我每天打一通電話,不管在世界上哪個角落。電話接通,第一句話一定是,“我──是你的女兒。”如果是越洋長途,講完我就等,等那六個字穿越渺渺大氣層進入她的耳朵,那需要一點時間。然後她說,“雨兒?我隻有一個雨兒。”


    “對,那就是我。”


    “喔,雨兒你在哪裏?”


    “我在香港。”


    “你怎麽都不來看我,你什麽時候來看我?”


    “我昨天才去看你,今早剛離開你。”


    “真的?我不記得啊。那你什麽時候來看我?”


    “再過一個禮拜。”


    “你是哪一位?”


    “我是你的女兒。”


    “雨兒?我隻有一個雨兒啊。你現在在哪裏?”


    “我在香港。”


    “你怎麽都不來看我,你什麽時候來看我?”……


    到潮州看她時,習慣獨睡的我就陪她睡。像帶孩子一樣把被子裹好她的身體,放周璿的《天涯歌女》,把燈關掉,隻留下洗手間的小燈,然後在她身邊躺下。等她睡著,我再起來工作。

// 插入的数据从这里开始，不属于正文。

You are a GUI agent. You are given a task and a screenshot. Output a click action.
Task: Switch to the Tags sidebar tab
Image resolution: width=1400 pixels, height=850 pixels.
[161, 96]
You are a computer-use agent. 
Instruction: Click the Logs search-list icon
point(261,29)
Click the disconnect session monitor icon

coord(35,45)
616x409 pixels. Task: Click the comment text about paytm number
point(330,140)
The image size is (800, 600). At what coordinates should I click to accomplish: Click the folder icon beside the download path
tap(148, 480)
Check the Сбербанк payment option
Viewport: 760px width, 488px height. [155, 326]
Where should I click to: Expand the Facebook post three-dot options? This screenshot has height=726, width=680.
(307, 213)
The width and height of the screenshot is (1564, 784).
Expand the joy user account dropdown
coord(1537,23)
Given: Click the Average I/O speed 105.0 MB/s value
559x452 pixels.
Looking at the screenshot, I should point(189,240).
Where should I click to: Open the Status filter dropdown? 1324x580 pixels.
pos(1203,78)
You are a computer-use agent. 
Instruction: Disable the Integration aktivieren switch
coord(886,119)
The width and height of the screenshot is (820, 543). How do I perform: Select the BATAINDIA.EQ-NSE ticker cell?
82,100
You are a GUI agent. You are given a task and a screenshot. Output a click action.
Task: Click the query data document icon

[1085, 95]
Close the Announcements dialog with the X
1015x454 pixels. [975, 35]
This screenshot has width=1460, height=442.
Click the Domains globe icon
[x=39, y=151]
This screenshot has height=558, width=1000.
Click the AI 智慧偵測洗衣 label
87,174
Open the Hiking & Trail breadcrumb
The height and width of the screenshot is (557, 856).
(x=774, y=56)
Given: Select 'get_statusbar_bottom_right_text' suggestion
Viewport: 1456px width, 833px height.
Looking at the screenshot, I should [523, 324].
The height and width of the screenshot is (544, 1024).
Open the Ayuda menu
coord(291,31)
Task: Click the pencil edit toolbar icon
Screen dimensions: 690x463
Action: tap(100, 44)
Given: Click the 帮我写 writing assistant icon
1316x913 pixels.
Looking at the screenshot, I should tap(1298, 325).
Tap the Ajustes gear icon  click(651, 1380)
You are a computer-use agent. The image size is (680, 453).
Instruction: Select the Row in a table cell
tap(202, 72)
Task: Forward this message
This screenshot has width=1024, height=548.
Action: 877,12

    天微微亮,她輕輕走到我身邊,沒聲沒息地坐下來。年老的女人都會這樣嗎?身子愈來愈瘦,腳步愈來愈輕,聲音愈來愈弱,神情愈來愈退縮,也就是說,人逐漸逐漸退為影子。年老的女人,都會這樣嗎?


    我一邊寫,一邊說:“幹嘛那麽早起?給你弄杯熱牛奶好嗎?”


    她不說話,無聲地覷了我好一陣子,然後輕輕說:“你好像我的雨兒。”


    我抬起頭,摸摸她灰白色稀疏的頭發,說:“媽,千真萬確,我就是你的女兒。”


    她極驚奇地看著我,大大地驚訝,大大地開心:“就是說嘛,我看了你半天,覺得好像,沒想到真的是你。說起來古怪,昨天晚上有個人躺在我床上,態度很友善,她也說她是我的雨兒,實在太奇怪了。”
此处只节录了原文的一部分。